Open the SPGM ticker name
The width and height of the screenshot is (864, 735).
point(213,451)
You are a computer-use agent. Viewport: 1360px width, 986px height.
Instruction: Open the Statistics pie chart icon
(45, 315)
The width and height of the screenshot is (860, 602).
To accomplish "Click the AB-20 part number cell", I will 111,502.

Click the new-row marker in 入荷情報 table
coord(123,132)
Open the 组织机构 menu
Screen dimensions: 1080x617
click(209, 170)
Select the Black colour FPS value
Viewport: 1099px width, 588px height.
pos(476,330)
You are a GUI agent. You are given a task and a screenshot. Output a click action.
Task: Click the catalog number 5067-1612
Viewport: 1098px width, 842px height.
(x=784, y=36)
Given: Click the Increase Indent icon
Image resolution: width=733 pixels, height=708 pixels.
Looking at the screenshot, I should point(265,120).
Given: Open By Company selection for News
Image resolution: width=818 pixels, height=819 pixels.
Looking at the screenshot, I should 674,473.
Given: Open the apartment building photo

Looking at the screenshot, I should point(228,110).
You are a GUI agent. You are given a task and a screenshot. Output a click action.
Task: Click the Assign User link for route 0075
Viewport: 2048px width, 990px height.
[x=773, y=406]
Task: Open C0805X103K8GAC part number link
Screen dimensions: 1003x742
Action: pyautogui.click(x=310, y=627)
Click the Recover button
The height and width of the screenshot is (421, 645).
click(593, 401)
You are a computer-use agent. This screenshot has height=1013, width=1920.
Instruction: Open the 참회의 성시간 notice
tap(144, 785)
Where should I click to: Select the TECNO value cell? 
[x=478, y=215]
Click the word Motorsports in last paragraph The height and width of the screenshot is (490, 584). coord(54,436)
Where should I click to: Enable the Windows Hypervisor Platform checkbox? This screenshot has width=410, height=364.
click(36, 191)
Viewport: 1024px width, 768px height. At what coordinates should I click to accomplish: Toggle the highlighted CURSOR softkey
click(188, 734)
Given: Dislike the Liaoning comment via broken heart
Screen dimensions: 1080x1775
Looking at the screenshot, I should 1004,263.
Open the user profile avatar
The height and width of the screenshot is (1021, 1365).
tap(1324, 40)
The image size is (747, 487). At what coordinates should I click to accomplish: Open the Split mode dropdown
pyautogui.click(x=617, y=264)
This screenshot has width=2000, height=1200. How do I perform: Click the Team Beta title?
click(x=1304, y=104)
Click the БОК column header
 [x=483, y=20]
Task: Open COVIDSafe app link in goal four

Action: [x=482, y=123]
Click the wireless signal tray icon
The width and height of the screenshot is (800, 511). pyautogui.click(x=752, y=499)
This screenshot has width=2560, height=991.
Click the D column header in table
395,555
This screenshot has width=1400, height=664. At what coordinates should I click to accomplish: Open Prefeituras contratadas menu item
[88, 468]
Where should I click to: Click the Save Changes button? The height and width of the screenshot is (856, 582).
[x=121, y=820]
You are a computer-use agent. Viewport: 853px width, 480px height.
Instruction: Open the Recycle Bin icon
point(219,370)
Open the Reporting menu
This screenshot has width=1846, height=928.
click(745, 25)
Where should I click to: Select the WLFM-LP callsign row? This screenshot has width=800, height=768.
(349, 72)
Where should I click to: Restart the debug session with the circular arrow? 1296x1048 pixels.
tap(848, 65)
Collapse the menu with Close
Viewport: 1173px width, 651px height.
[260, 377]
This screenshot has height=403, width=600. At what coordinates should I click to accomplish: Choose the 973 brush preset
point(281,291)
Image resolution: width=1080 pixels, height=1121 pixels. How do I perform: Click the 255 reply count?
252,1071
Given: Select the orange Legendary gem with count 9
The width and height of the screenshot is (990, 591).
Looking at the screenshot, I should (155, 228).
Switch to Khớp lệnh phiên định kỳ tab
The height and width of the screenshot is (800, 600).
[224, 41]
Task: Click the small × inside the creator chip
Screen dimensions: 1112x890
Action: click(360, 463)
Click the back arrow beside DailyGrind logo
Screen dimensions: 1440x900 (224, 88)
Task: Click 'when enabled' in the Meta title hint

* * * *

What is needed:
Restate the records from above exactly as they read.

Answer space:
Open the SPGM ticker name
The width and height of the screenshot is (864, 735).
point(213,451)
You are a computer-use agent. Viewport: 1360px width, 986px height.
Instruction: Open the Statistics pie chart icon
(45, 315)
The width and height of the screenshot is (860, 602).
To accomplish "Click the AB-20 part number cell", I will 111,502.

Click the new-row marker in 入荷情報 table
coord(123,132)
Open the 组织机构 menu
Screen dimensions: 1080x617
click(209, 170)
Select the Black colour FPS value
Viewport: 1099px width, 588px height.
pos(476,330)
You are a GUI agent. You are given a task and a screenshot. Output a click action.
Task: Click the catalog number 5067-1612
Viewport: 1098px width, 842px height.
(x=784, y=36)
Given: Click the Increase Indent icon
Image resolution: width=733 pixels, height=708 pixels.
Looking at the screenshot, I should point(265,120).
Given: Open By Company selection for News
Image resolution: width=818 pixels, height=819 pixels.
Looking at the screenshot, I should 674,473.
Given: Open the apartment building photo

Looking at the screenshot, I should point(228,110).
You are a GUI agent. You are given a task and a screenshot. Output a click action.
Task: Click the Assign User link for route 0075
Viewport: 2048px width, 990px height.
[x=773, y=406]
Task: Open C0805X103K8GAC part number link
Screen dimensions: 1003x742
Action: pyautogui.click(x=310, y=627)
Click the Recover button
The height and width of the screenshot is (421, 645).
click(593, 401)
You are a computer-use agent. This screenshot has height=1013, width=1920.
Instruction: Open the 참회의 성시간 notice
tap(144, 785)
Where should I click to: Select the TECNO value cell? 
[x=478, y=215]
Click the word Motorsports in last paragraph The height and width of the screenshot is (490, 584). coord(54,436)
Where should I click to: Enable the Windows Hypervisor Platform checkbox? This screenshot has width=410, height=364.
click(36, 191)
Viewport: 1024px width, 768px height. At what coordinates should I click to accomplish: Toggle the highlighted CURSOR softkey
click(188, 734)
Given: Dislike the Liaoning comment via broken heart
Screen dimensions: 1080x1775
Looking at the screenshot, I should 1004,263.
Open the user profile avatar
The height and width of the screenshot is (1021, 1365).
tap(1324, 40)
The image size is (747, 487). At what coordinates should I click to accomplish: Open the Split mode dropdown
pyautogui.click(x=617, y=264)
This screenshot has width=2000, height=1200. How do I perform: Click the Team Beta title?
click(x=1304, y=104)
Click the БОК column header
 [x=483, y=20]
Task: Open COVIDSafe app link in goal four

Action: [x=482, y=123]
Click the wireless signal tray icon
The width and height of the screenshot is (800, 511). pyautogui.click(x=752, y=499)
This screenshot has width=2560, height=991.
Click the D column header in table
395,555
This screenshot has width=1400, height=664. At what coordinates should I click to accomplish: Open Prefeituras contratadas menu item
[88, 468]
Where should I click to: Click the Save Changes button? The height and width of the screenshot is (856, 582).
[x=121, y=820]
You are a computer-use agent. Viewport: 853px width, 480px height.
Instruction: Open the Recycle Bin icon
point(219,370)
Open the Reporting menu
This screenshot has width=1846, height=928.
click(745, 25)
Where should I click to: Select the WLFM-LP callsign row? This screenshot has width=800, height=768.
(349, 72)
Where should I click to: Restart the debug session with the circular arrow? 1296x1048 pixels.
tap(848, 65)
Collapse the menu with Close
Viewport: 1173px width, 651px height.
[260, 377]
This screenshot has height=403, width=600. At what coordinates should I click to accomplish: Choose the 973 brush preset
point(281,291)
Image resolution: width=1080 pixels, height=1121 pixels. How do I perform: Click the 255 reply count?
252,1071
Given: Select the orange Legendary gem with count 9
The width and height of the screenshot is (990, 591).
Looking at the screenshot, I should (155, 228).
Switch to Khớp lệnh phiên định kỳ tab
The height and width of the screenshot is (800, 600).
[224, 41]
Task: Click the small × inside the creator chip
Screen dimensions: 1112x890
Action: click(360, 463)
Click the back arrow beside DailyGrind logo
Screen dimensions: 1440x900 (224, 88)
Task: Click 'when enabled' in the Meta title hint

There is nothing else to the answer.